◆ **Directions for this task**: From the listing below, copy out every line where the word "Given" appears.

◆ **Material shown**:
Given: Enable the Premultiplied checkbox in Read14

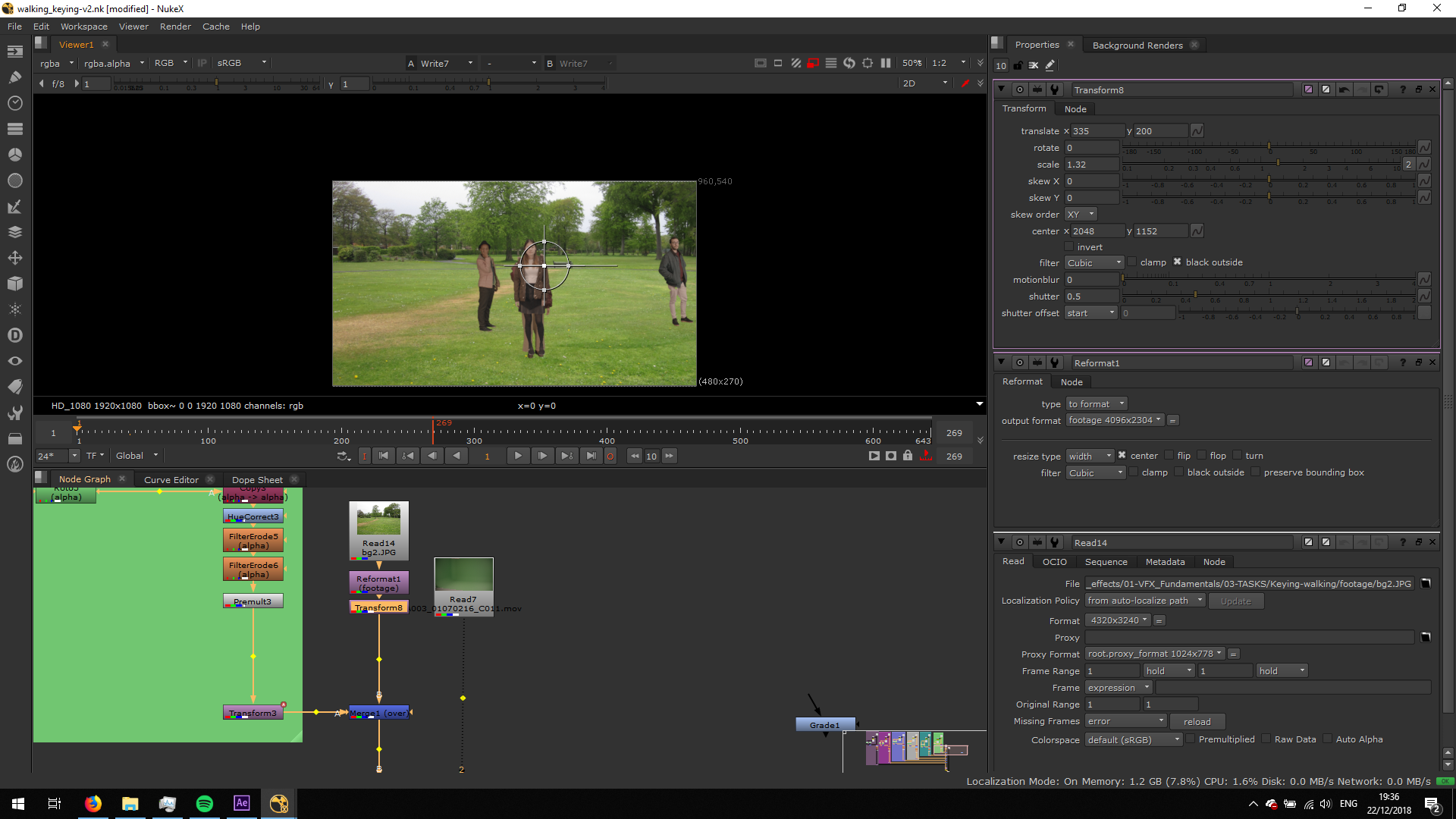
---
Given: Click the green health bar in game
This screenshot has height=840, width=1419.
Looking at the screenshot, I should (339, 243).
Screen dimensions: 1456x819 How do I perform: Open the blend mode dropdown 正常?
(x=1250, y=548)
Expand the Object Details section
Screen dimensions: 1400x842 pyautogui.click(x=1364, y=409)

◆ **Answer**:
Given: Enable the Premultiplied checkbox in Read14
Given: Click the green health bar in game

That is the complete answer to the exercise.